About this exercise: Repeat exactly, please, the opening lines of the data below, through and including the line where "Task: Open the 90%以上の一致 score dropdown" sits.
○ ○ ○ ○ ○ ○ ○
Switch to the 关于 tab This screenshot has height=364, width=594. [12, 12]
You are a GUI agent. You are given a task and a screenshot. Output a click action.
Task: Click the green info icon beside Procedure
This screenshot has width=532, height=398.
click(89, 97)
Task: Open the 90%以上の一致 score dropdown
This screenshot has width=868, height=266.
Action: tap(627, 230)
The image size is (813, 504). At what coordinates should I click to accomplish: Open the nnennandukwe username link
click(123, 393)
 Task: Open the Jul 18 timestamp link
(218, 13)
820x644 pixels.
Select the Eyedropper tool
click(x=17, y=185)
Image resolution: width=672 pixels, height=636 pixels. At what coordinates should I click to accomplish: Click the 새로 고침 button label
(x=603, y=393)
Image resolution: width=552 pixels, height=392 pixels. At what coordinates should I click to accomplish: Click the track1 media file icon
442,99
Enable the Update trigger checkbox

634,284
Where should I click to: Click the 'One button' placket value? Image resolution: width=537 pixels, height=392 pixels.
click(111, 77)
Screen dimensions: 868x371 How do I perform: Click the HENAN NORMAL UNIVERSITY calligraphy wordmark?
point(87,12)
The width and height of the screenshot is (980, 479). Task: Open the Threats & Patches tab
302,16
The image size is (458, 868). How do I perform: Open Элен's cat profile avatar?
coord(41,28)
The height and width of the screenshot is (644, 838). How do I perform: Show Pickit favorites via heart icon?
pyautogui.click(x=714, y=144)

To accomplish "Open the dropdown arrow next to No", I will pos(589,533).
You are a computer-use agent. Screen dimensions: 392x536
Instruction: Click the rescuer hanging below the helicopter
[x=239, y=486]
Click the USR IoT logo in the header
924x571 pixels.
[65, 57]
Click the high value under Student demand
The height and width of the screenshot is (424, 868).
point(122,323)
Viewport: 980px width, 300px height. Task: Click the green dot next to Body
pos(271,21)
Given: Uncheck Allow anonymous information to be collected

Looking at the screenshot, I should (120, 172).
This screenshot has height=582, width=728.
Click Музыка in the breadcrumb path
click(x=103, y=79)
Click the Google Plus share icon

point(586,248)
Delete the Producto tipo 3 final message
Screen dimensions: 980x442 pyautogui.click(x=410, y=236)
○ ○ ○ ○ ○ ○ ○
Solution to the exercise:
Switch to the 关于 tab This screenshot has height=364, width=594. [12, 12]
You are a GUI agent. You are given a task and a screenshot. Output a click action.
Task: Click the green info icon beside Procedure
This screenshot has width=532, height=398.
click(89, 97)
Task: Open the 90%以上の一致 score dropdown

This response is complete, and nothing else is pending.